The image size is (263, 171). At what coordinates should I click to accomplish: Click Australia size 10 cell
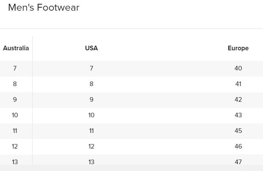(15, 115)

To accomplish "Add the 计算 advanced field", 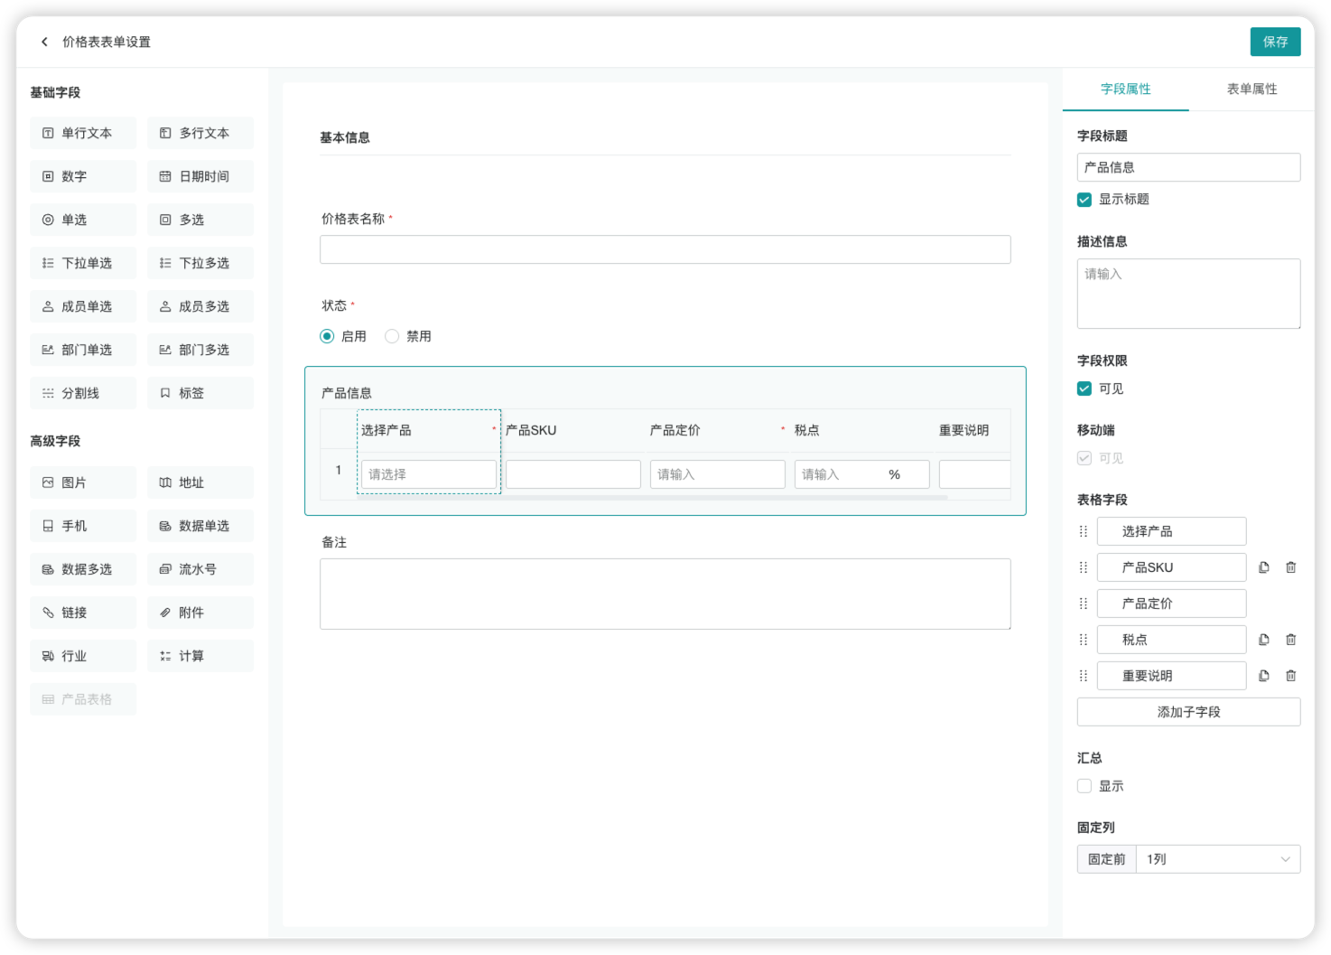I will [x=200, y=656].
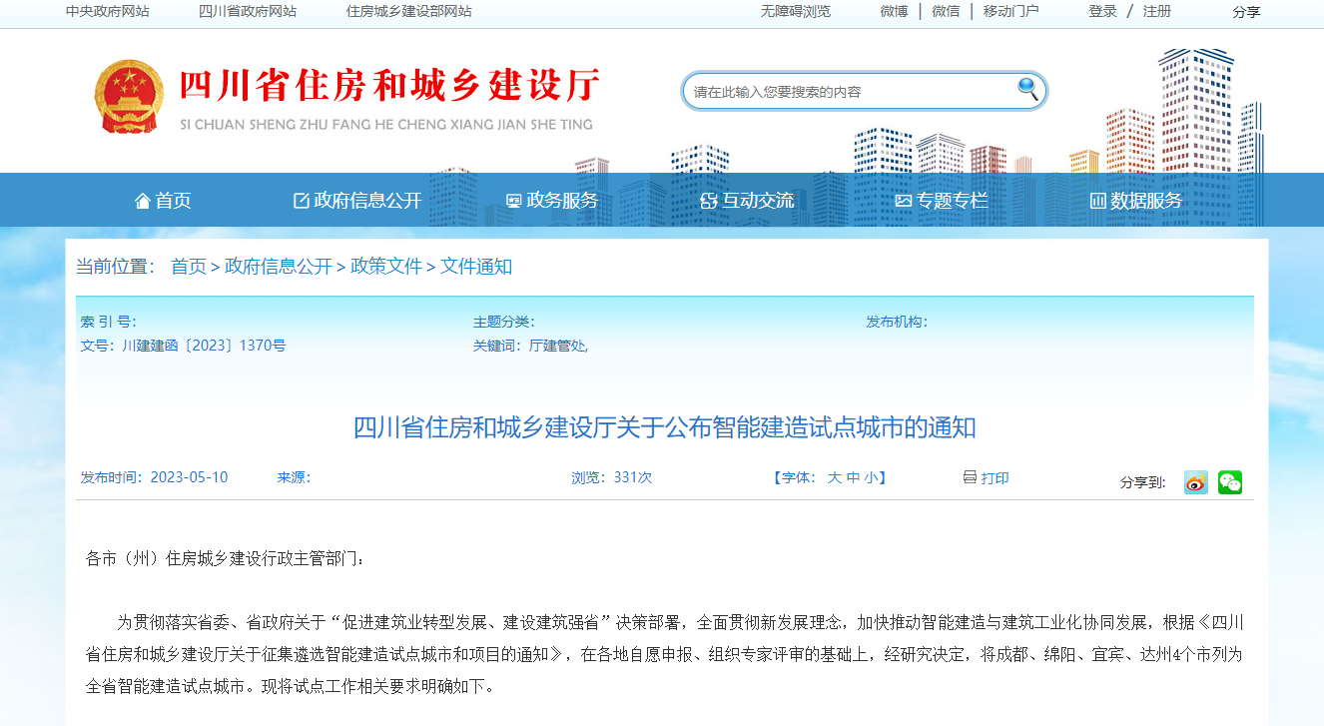Click the magnifier icon to search
The height and width of the screenshot is (726, 1324).
coord(1027,90)
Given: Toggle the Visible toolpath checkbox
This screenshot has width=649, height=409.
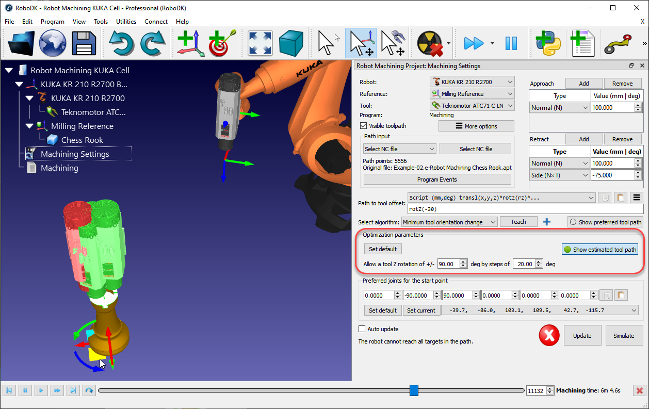Looking at the screenshot, I should (364, 125).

________________________

List each line in the entries above that contains the word "height", with case counting.

> _WRITTEN REPLY_:
The height and width of the screenshot is (726, 1324).
This screenshot has width=649, height=409.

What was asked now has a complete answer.